Barclays is predicting a global supply crunch for liquefied natural gas in 2014, thanks to resurging demand in Asia. As a result, global LNG demand growth will outstrip supply additions next year with global regasification capacity -- a measure of demand -- predicted to grow by 2.8 billion cubic feet, or bcf, per day. On the supply side, however, the bank notes that only 0.9 bcf per day will be added to global liquefaction capacity .
Growth in Asian demand will primarily be led by China with five new regasification terminals expected to become operational by the end of 2014. Malaysia, Singapore, Indonesia and India are also expected to contribute to the demand. In fact, all regasification plants that are expected to come online next year are from Asia, barring one .
Evidently, a tightening LNG supply would mean natural gas prices moving north. With Asian demand leading the way, it shouldn't be surprising to see prices shooting up in this region. The bottom line is that the likes of ExxonMobil (XOM 1.15%) and other existing LNG producers with access to Asian markets should benefit.
Exxon's Qatar and Indonesian ventures have a liquefaction capacity of 65 million tonnes per year . The behemoth is also gearing up to start LNG production at its Papua New Guinea plant by the second half of 2014, where it holds a 33% stake. With more than 90% of the $19 billion project completed , initial liquefaction capacity is expected to be 3.45 million tonnes per year. Eventually, production will be ramped up to 6.9 million tonnes a year .
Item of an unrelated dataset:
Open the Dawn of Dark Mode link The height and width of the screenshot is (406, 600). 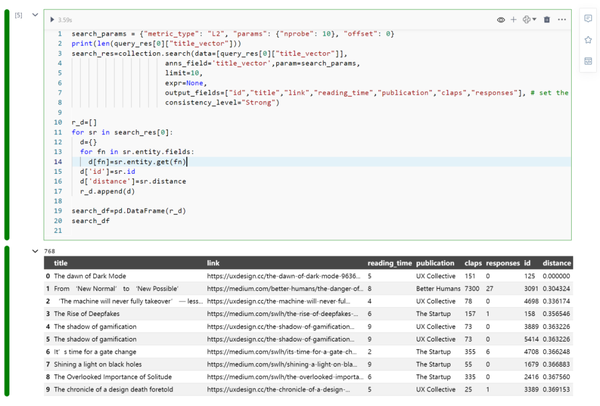pyautogui.click(x=283, y=275)
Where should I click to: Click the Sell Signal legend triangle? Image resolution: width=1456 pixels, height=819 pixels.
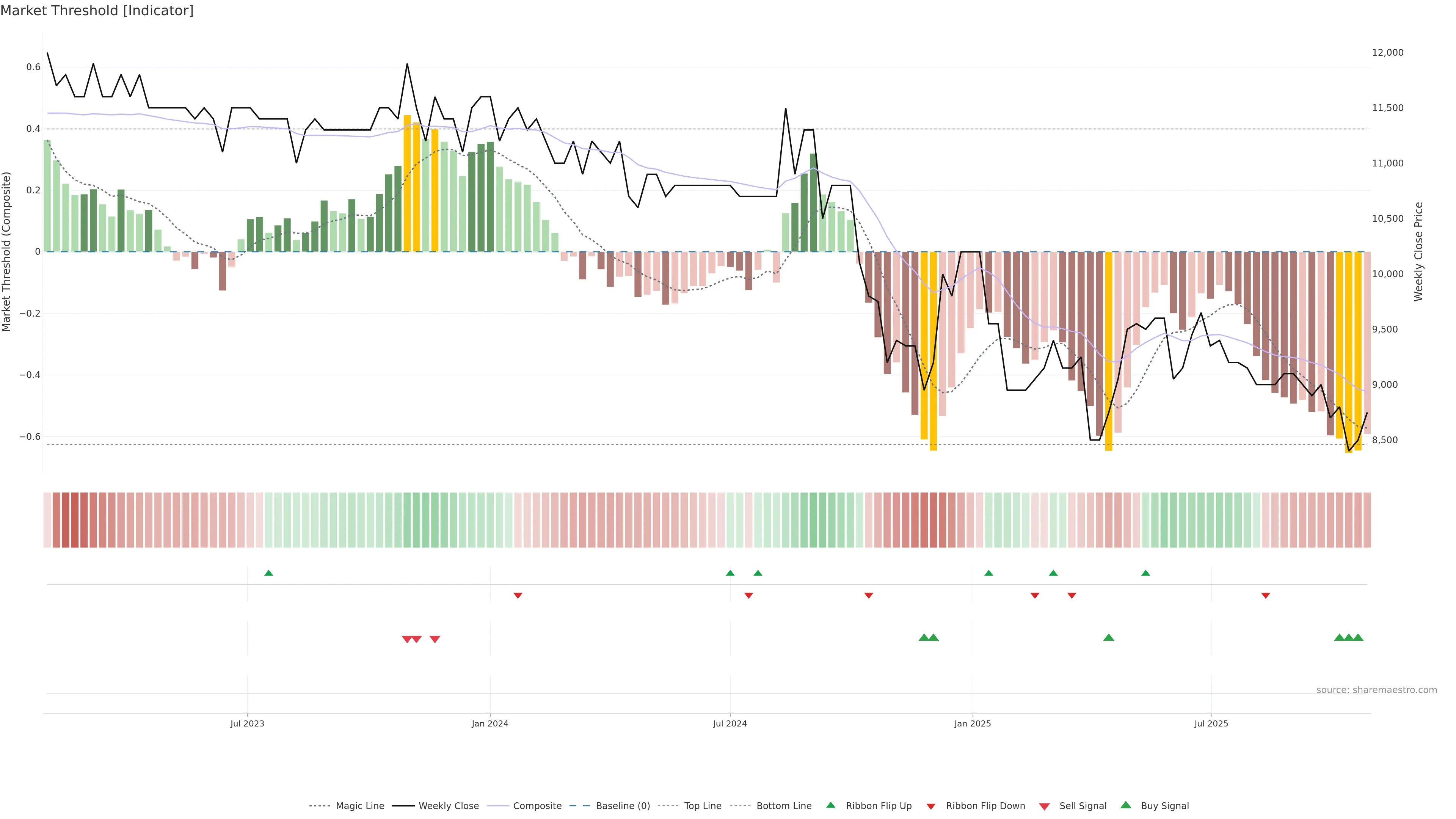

Another facility coming online next year is the Queensland Curtis LNG project which is expected to add 8.5 million tonnes a year through its liquefaction facility in Curtis Island off Australia. China National Offshore Oil Corporation (CEO) holds a 10% stake in one of the two LNG trains, along with a 5% stake in certain tenements.
Cheniere Energy's (LNG 2.55%) six trains of liquefaction facilities at its Sabine Pass terminal are still under construction. The first train isn't expected to achieve initial LNG production before late 2015. However, Cheniere has already entered into fixed price, 20 year agreements with Korean and Indian gas companies . The Sabine Pass terminal, which is held through its 57.5% stake in MLP Cheniere Energy Partners (CQP -1.67%), has a total liquefaction capacity of 27 million tonnes per annum through its six trains.
But there's a catch
While Cheniere Energy is assured of fixed payments, natural gas prices could stabilize and eventually fall beyond 2014. Barclays expects demand to fall gradually as Japan and South Korea, two of the largest natural gas consumers, plan to ramp up nuclear power generation . Hence, it's too early to suggest U.S. LNG exporters could benefit from increased Asian demand.
But again, that is just a narrow view of the ever changing dynamics of the global natural gas industry. Emerging economies of China, India, Malaysia and Africa could easily fill in the demand gap in the next five years.
All in all, it's fair to say that companies who are in the LNG trade will stand to benefit in the long run. Companies who have done the hard work will profit for years to come. Right now, Cheniere Energy and ExxonMobil are best placed to reap rewards in the LNG space.